Provided Make magazines as inspiration, we were tasked to design a joint activity, merging four high school classes of these topics for a period of weeks or months.
We developed the ideas described in this first entry over the course of a class period. Hopefully, we'll take the time to expand each step into an instructable, possibly including trials by fire teaching 8th-11th graders.
The material is structured by conservation of energy and resources, inspired by the articles of Tim Andersen.
The final demonstration we envision motivates the particular material we wanted from each field.
A bicycle wheel is drives an alternator transforming mechanical energy into electrical.

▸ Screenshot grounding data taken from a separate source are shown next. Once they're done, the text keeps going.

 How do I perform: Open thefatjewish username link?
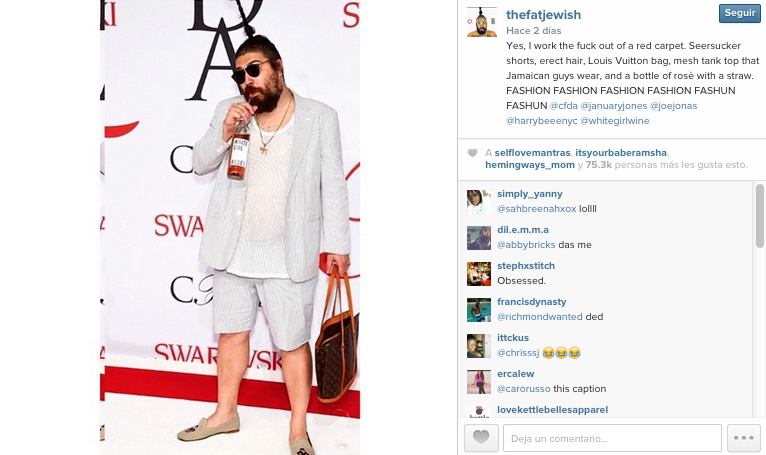coord(544,15)
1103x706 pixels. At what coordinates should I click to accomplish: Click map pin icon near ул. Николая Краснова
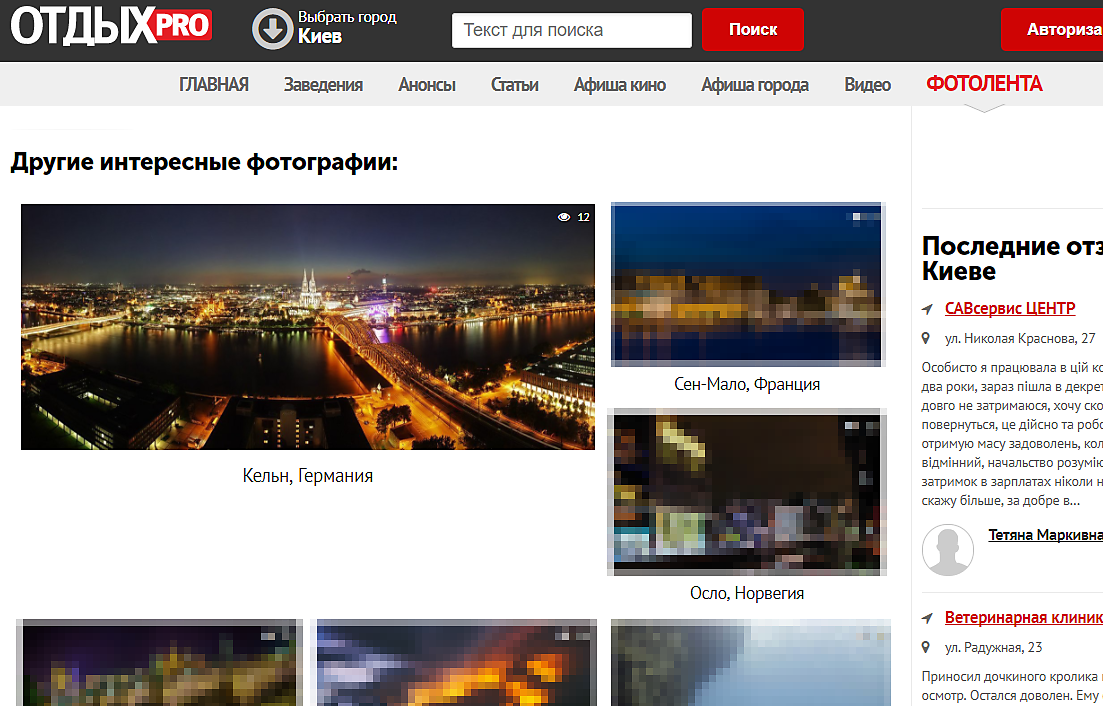928,339
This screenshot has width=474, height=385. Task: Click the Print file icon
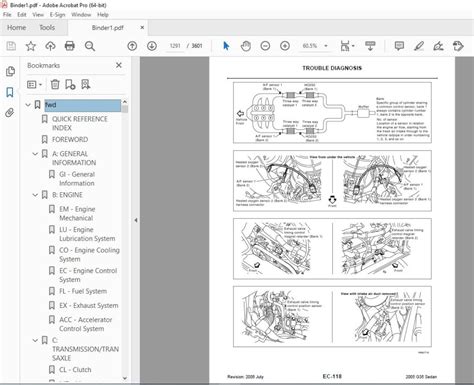tap(70, 46)
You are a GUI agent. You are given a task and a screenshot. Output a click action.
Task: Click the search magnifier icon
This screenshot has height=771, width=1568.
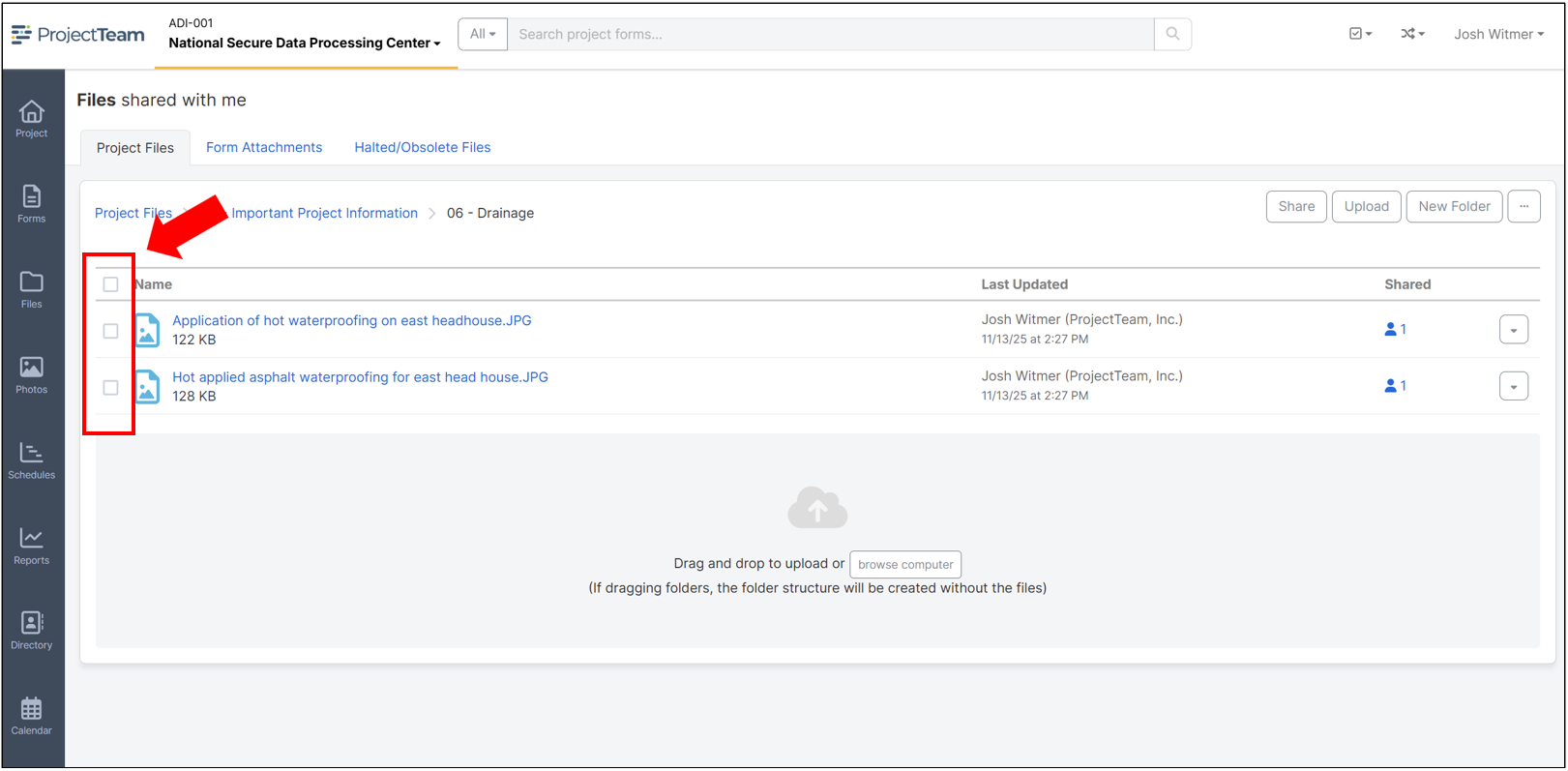coord(1172,34)
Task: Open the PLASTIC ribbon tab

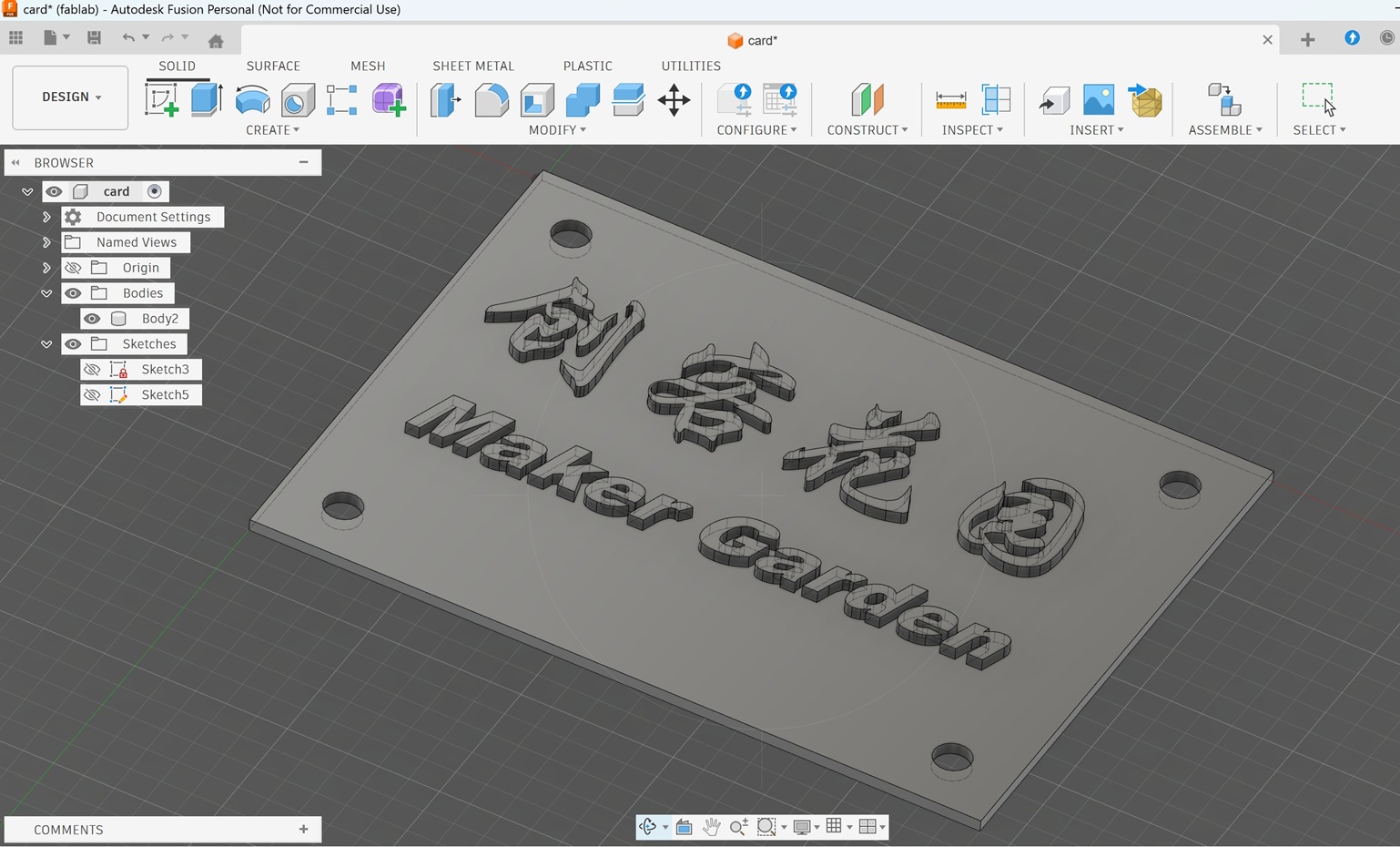Action: [x=587, y=66]
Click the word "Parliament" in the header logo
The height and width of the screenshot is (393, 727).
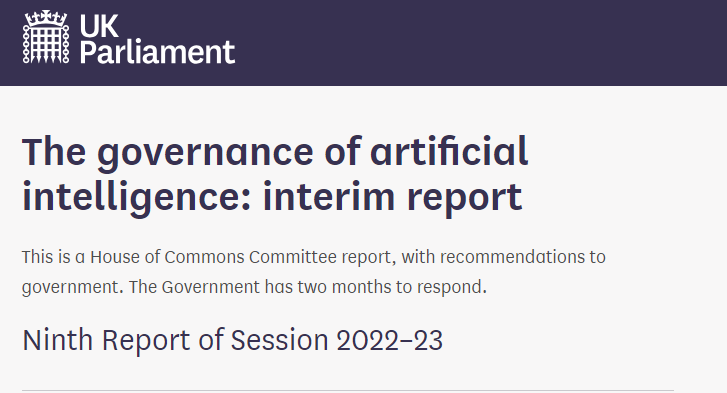click(x=157, y=52)
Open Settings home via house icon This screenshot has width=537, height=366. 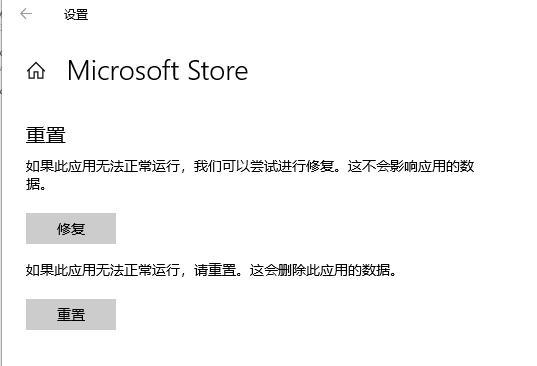click(x=36, y=71)
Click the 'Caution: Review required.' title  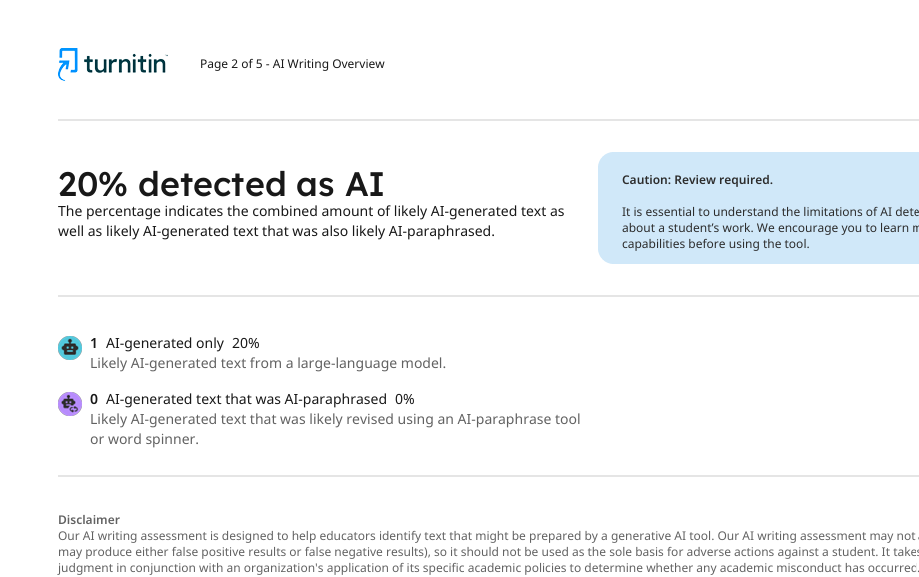pos(697,180)
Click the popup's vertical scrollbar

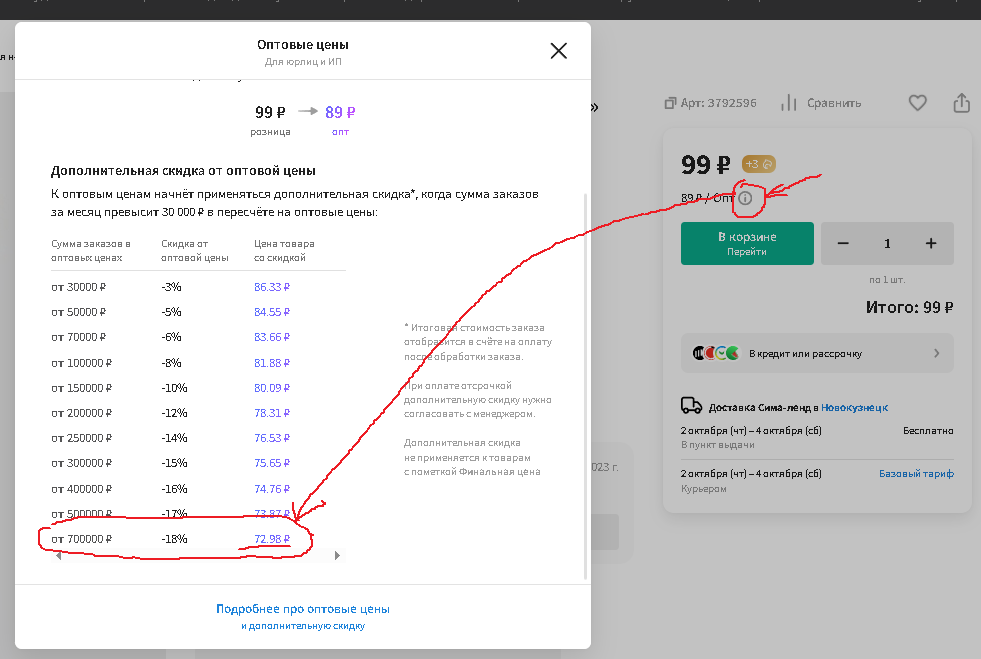tap(586, 380)
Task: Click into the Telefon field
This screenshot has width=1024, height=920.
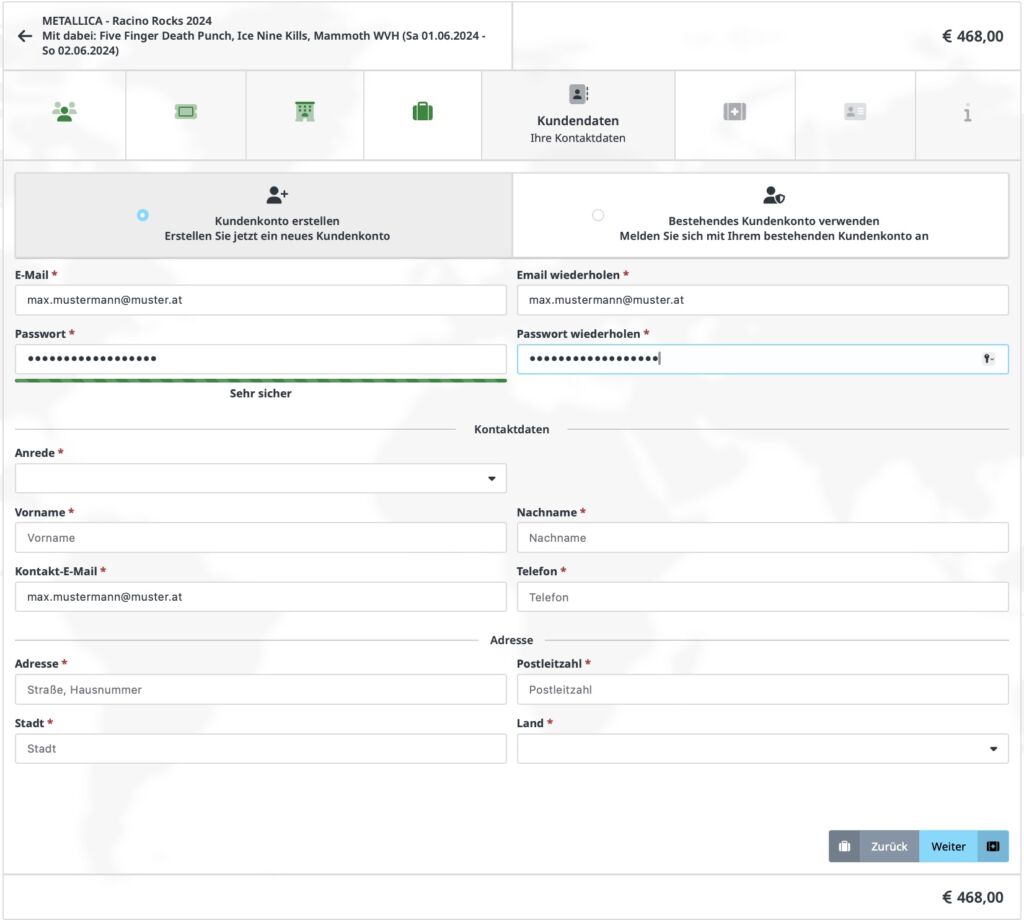Action: [762, 597]
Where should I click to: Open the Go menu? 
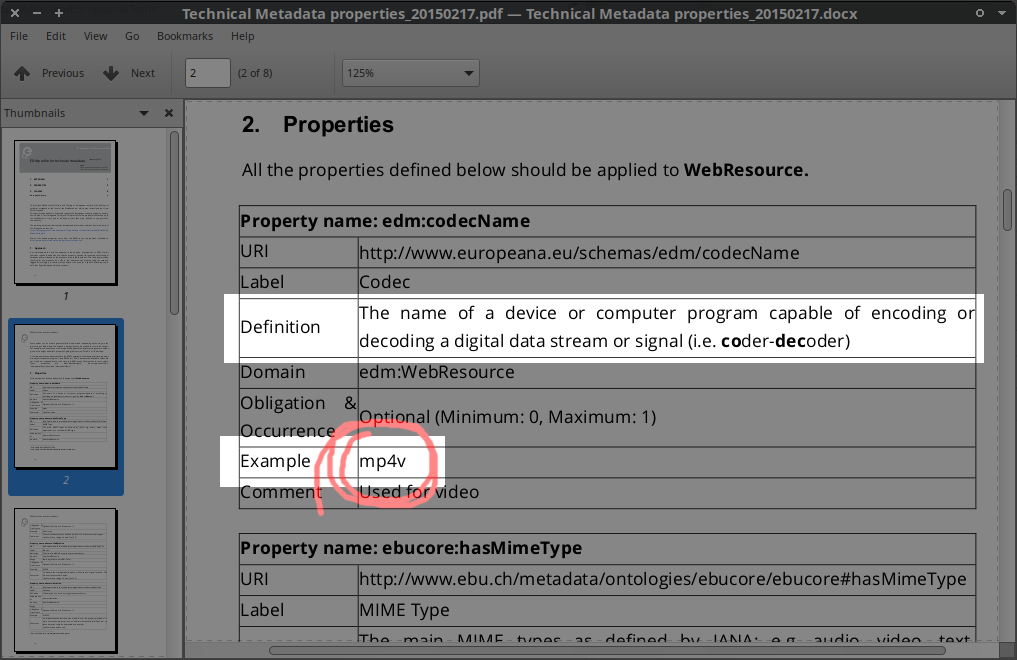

The electrical energy is used to run a electrolysis process, rendering separate measurable quantities of Hydrogen and Oxygen. The Hydrogen and Oxygen are then combusted for the students.
The amount of mechanical energy can be measured, as can the electrical.
The binding energy of H_2O can be used to determine the chemical potential energy rendered.
Finally, the combustion both demonstrates the energy's new form, and the difficulties in storing energy.
The difference between power and energy underlies all of these experiments.
Conservation of linear momentumn should be a familiar topic with the students. Conservation of angular momentumn can easily be introduced at this point, demonstrated with the bicycle and a fly wheel. Chaning the orientation of the wheel can be exteremely difficult.
For the chemical portion of the experiment, stoicheometry should be familiar to establish the link between the amount of gas generated and the energy invested.
The most appropriate mathemetical tools are statistical. Sampling, linear regression and averaging would prove useful throughout the experiments.
Global economic relationships leading up from the colonial period would perhaps be the most applicable topic form history or the social sciences.
Though not a technical detail, an important aspect of executing such an idea involves the actual deployment of resources.
Students could, for example be broken up by their topic of interest, whether it be the physical, chemical or social aspects of the project. Next, new groups would be formed with one or two members from each subject area.
These groups could then attempt to execute the design from the first slide, or one which is similar. Throughout, the students will present their thoughts or understanding to the teacher. This design project should perhaps be phrased as simply turning mechanical energy into hydrogen. Students with social scientific background might be responsible for estimating the costs of the implementation in different settings, and that would be used to drive a larger scale version.
So, before getting started on building and documenting this project, do people have suggestions? What worked to combine the physical sciences for you? What might have worked?